Request -
Identify each line of the listing below that contains the string "metric", and copy those lines in full.

Listing of word and element locations
□ □ □
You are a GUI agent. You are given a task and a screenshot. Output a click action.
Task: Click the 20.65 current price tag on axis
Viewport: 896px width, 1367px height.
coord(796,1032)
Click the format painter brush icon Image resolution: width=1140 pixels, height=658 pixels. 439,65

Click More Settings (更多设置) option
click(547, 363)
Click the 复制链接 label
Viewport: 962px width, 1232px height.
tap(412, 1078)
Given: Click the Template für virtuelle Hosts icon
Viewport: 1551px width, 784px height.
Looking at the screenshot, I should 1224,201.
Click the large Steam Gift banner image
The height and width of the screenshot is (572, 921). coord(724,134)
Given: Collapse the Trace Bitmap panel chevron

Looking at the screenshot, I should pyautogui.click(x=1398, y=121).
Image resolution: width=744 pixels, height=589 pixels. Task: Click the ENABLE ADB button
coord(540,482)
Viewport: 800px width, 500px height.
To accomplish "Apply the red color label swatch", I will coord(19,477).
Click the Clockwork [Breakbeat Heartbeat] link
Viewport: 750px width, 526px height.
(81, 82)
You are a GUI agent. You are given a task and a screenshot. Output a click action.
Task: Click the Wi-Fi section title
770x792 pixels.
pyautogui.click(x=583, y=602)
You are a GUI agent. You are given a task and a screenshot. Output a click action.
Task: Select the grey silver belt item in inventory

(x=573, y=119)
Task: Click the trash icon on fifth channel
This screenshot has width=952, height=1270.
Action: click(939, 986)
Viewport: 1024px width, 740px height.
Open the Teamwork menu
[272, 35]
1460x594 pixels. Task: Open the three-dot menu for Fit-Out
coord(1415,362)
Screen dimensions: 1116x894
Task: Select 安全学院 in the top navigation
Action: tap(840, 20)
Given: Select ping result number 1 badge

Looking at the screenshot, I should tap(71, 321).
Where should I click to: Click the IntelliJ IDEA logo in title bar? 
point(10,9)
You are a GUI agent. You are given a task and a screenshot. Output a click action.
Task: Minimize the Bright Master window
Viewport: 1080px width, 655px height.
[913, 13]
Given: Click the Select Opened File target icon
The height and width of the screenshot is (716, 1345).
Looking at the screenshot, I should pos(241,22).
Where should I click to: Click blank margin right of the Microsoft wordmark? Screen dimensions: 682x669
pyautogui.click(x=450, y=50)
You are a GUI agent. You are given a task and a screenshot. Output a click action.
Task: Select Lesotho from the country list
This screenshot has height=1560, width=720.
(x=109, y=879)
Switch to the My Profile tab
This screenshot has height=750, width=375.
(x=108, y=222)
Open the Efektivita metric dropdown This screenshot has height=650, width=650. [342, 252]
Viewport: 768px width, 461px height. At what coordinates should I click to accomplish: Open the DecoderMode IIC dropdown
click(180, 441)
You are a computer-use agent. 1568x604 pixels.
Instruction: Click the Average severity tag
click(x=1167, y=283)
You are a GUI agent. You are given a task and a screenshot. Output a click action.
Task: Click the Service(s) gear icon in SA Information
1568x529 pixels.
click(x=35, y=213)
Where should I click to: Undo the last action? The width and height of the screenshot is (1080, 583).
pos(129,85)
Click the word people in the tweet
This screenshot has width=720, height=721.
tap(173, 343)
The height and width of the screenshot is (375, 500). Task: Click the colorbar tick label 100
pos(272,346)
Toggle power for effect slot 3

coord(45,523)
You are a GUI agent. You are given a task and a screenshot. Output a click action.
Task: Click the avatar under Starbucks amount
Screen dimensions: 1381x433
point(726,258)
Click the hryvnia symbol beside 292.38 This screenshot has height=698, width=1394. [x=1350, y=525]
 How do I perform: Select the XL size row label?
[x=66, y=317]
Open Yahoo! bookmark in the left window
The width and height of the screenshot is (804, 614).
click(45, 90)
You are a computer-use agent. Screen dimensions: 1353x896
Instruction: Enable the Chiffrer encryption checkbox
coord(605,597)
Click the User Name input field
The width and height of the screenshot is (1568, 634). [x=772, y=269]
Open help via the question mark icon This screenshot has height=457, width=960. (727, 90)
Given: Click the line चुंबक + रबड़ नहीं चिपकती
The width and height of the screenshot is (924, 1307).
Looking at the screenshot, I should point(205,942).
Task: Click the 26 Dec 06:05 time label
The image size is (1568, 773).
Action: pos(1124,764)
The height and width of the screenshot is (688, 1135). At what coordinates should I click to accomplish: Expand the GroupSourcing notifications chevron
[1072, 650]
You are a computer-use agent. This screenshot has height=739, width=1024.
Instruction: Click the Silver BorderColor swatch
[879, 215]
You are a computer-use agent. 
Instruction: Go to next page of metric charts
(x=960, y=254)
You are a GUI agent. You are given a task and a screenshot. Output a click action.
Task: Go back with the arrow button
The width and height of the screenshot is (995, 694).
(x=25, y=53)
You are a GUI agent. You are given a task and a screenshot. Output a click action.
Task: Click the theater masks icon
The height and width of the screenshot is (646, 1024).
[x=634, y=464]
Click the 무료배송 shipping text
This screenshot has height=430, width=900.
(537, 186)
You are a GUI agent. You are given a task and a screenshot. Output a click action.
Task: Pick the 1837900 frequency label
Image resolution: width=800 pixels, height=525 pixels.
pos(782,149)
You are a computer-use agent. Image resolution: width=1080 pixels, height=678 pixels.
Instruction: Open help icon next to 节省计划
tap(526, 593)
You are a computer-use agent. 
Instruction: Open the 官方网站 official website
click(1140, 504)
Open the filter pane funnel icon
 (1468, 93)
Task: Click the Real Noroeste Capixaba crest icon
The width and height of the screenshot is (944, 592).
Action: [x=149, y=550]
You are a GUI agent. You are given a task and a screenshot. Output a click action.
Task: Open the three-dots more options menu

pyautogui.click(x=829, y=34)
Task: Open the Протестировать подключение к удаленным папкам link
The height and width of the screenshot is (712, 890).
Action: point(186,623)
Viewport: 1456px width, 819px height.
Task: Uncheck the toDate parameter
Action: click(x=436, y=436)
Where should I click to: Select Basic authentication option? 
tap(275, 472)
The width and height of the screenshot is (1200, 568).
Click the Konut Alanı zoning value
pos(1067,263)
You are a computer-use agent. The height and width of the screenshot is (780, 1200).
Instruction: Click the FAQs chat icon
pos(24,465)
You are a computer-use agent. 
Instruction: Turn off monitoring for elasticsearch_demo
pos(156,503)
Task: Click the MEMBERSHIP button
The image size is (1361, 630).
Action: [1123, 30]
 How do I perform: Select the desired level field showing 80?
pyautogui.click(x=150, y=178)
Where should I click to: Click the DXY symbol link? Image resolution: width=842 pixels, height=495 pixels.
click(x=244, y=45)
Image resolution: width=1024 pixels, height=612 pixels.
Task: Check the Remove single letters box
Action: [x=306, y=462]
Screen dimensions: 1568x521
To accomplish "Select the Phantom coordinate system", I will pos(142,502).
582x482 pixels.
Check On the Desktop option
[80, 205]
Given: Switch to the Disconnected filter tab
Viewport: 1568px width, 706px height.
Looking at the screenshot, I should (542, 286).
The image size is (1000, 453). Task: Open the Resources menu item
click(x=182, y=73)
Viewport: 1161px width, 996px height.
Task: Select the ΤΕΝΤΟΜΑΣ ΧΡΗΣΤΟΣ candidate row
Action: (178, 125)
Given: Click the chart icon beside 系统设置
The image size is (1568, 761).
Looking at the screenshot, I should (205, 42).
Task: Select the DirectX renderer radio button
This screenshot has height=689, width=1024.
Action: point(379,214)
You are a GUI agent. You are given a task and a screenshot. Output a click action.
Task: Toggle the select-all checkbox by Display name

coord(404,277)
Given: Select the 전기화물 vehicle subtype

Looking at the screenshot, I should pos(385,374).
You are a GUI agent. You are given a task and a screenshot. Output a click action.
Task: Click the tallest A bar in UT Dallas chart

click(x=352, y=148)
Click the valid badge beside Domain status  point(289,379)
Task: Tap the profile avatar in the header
□ □ □
Exercise solution -
Open the Efektivita metric dropdown This screenshot has height=650, width=650. [342, 252]
Instruction: Go to next page of metric charts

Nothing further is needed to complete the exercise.